We obtained a total of 20 micro-AVMs in 19 patients. The mean age was 47.3 years. Clinical presentation was acute bleeding. The mean volume of hematoma was 12.9 mm (0 - 60.4), with topographic distribution as follows: 64% cortical with supratentorial bleeding, 26% deep, and 10% in the posterior fossa. Among the 20 micro-AVMs of the series, 11 (55%) had endovascular management, 6 (30%) had surgical treatment and 3 (15%) had GK radiosurgery alone. All of our patients have been cured at the end of the follow up without re-permeabilization. In our series, clinical outcome showed good recovery with a mean score of 4.6 on Glasgow Outcome Scale (GOS). In the literature, 88% of patients had a GOS of 4 or 5.

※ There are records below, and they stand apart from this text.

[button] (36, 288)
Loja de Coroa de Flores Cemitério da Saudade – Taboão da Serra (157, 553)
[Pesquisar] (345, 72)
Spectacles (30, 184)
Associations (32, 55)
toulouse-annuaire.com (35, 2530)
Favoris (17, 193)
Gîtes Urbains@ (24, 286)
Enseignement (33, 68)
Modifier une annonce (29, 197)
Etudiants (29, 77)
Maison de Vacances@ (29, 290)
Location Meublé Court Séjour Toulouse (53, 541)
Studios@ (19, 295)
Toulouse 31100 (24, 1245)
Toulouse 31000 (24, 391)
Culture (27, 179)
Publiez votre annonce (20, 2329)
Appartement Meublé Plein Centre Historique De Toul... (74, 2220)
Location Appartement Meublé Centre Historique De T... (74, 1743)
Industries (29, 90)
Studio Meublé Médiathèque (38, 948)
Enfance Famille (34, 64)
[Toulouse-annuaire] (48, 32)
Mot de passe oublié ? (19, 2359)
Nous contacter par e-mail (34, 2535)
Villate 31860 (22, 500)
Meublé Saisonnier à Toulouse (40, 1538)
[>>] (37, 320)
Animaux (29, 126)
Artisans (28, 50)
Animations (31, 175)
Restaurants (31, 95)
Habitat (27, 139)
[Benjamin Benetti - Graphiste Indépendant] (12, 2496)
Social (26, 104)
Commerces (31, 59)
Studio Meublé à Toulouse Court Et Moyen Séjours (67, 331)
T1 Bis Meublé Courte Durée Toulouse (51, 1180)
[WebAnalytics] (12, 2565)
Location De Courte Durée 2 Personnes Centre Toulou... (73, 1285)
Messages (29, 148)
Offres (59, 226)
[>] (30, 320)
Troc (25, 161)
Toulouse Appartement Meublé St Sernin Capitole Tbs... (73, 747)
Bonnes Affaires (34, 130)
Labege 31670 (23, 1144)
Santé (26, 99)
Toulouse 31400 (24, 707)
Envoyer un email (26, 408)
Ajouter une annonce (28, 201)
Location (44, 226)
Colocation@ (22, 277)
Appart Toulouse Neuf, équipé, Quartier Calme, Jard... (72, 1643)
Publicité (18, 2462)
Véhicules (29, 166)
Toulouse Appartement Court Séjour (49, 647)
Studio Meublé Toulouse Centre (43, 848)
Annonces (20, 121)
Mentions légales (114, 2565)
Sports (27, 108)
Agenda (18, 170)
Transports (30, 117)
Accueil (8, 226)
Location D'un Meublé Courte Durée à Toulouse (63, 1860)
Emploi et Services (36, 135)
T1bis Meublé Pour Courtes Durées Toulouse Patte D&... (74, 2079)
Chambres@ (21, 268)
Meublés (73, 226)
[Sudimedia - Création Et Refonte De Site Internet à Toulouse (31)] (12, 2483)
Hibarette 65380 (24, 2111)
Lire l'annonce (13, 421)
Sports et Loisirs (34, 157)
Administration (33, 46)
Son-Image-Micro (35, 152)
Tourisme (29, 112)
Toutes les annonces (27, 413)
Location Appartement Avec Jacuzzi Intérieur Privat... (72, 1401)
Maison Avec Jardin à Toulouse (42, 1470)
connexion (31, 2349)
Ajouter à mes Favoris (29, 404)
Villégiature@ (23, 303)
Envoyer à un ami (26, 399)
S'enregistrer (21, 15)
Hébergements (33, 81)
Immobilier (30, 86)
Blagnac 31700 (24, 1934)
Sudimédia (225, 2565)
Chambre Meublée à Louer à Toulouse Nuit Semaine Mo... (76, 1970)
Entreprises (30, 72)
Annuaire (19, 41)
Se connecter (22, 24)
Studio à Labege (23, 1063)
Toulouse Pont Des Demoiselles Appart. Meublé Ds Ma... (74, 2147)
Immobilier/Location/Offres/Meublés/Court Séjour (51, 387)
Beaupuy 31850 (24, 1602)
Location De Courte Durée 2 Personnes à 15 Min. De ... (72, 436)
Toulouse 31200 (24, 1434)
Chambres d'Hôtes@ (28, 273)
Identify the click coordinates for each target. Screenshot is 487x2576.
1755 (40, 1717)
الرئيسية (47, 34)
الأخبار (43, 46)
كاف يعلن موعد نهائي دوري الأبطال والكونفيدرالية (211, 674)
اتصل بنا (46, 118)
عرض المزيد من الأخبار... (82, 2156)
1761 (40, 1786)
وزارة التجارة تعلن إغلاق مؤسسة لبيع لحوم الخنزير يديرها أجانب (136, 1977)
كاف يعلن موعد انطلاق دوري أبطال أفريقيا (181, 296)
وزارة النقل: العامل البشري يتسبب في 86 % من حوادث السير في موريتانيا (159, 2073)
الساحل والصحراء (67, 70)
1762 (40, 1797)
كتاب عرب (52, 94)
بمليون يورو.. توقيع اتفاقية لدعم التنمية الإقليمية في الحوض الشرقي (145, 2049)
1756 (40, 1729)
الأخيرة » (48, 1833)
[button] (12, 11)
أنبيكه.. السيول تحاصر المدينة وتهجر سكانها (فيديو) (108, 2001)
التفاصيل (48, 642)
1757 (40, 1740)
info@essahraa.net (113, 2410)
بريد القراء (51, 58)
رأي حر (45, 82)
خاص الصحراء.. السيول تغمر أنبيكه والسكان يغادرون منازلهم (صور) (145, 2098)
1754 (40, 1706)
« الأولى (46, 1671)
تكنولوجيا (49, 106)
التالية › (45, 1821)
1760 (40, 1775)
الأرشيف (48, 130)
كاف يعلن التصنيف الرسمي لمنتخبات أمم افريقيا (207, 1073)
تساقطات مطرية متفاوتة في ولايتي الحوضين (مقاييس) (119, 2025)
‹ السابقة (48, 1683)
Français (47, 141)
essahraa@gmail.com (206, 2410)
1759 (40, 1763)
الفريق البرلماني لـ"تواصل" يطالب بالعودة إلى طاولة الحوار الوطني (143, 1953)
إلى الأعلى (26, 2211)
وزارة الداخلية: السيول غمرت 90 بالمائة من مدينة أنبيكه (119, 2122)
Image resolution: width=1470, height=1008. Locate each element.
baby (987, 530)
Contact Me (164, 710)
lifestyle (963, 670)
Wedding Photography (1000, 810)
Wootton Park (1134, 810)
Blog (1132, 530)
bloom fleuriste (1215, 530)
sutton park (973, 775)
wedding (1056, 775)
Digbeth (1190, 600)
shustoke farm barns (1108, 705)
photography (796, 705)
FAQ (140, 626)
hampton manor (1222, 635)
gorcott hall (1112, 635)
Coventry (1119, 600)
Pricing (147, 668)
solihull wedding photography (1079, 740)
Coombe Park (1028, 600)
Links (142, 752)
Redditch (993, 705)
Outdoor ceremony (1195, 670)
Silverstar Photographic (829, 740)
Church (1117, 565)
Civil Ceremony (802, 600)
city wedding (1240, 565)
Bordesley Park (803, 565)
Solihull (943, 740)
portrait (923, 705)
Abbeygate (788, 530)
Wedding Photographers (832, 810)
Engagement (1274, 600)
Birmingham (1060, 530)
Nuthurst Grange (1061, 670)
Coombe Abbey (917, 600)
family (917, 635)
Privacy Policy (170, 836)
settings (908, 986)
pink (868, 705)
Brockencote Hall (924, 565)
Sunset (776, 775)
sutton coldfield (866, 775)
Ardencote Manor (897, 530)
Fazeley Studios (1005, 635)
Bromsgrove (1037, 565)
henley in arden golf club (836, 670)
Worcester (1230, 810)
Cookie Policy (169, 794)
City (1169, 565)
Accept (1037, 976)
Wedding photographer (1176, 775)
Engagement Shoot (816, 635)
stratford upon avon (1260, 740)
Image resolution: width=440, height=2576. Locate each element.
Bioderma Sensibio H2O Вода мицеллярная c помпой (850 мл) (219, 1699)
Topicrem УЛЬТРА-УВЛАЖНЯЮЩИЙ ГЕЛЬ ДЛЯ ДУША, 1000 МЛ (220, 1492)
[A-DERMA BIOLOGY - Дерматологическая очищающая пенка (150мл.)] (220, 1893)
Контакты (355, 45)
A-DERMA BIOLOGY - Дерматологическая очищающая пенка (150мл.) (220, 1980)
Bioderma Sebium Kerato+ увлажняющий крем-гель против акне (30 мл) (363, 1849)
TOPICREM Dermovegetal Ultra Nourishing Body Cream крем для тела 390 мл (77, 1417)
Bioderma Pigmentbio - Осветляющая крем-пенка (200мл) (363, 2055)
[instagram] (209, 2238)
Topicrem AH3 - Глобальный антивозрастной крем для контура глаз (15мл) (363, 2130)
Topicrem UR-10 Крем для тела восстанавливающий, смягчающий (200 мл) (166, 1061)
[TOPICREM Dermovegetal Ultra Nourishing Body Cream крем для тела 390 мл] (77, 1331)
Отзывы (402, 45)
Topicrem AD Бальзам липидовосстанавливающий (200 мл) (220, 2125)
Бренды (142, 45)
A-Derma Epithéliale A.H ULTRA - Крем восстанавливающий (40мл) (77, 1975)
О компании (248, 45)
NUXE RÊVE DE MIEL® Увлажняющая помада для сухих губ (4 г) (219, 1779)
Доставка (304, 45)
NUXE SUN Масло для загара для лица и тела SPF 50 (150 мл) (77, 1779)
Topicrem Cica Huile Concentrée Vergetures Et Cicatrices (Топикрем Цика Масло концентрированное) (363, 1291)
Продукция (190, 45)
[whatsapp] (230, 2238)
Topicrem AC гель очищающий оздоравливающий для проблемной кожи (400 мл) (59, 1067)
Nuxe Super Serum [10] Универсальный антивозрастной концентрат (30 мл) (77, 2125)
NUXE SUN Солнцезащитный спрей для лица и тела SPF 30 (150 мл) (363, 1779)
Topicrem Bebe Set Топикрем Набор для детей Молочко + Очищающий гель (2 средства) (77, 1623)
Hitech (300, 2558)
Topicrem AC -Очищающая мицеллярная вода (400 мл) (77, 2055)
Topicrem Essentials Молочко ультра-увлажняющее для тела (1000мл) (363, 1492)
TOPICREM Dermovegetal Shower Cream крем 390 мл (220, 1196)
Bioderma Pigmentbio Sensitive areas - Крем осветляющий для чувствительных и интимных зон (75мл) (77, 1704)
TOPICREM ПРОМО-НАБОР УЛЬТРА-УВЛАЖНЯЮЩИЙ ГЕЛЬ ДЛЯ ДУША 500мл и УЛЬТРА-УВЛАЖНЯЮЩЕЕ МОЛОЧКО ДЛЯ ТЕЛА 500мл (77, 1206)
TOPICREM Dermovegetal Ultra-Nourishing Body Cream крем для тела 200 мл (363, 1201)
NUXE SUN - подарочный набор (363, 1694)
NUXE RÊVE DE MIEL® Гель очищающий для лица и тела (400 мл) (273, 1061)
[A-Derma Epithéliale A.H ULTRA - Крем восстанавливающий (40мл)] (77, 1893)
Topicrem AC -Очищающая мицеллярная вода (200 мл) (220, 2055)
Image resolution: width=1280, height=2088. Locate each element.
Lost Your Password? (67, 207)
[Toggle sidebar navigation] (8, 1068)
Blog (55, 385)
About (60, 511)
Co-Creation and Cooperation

Intracerebral hematoma (ICH) was the main clinical manifestation. In the case of negative initial angiographic assessment, patients must have supraselective angiographic exploration. In the case of conservative treatment of hematoma, endovascular obliteration and microsurgical exclusion seems to be reasonable therapeutic options, according to our observations.
微动静脉畸形(micro-AVMs)是指在血管造影中仅可见的 AVM,其病灶大小在 0.5 至 1cm 之间。它们的主要表现是颅内出血,其诊断和治疗管理仍不清楚。
我们的工作旨在通过回顾性队列研究 19 例患者和系统回顾文献,展示破裂性脑 micro-AVM 的临床表现、治疗和结局。
我们共获得 19 例患者的 20 个 micro-AVM。平均年龄为 47.3 岁。临床表现为急性出血。血肿平均体积为 12.9mm(0-60.4),分布如下:64%为皮质伴幕上出血,26%为深部,10%为后颅窝。在该系列的 20 个 micro-AVM 中,11 个(55%)采用了血管内治疗,6 个(30%)采用了手术治疗,3 个(15%)单独采用了 GK 放射外科治疗。我们所有的患者在随访结束时都已治愈,没有再通。在我们的系列中,临床结局显示良好恢复,格拉斯哥结局量表(GOS)平均得分为 4.6。在文献中,88%的患者 GOS 为 4 或 5。
颅内血肿(ICH)是主要的临床表现。在初始血管造影评估为阴性的情况下,患者必须进行超选择性血管造影检查。根据我们的观察,在血肿保守治疗的情况下,血管内闭塞和显微外科排除似乎是合理的治疗选择。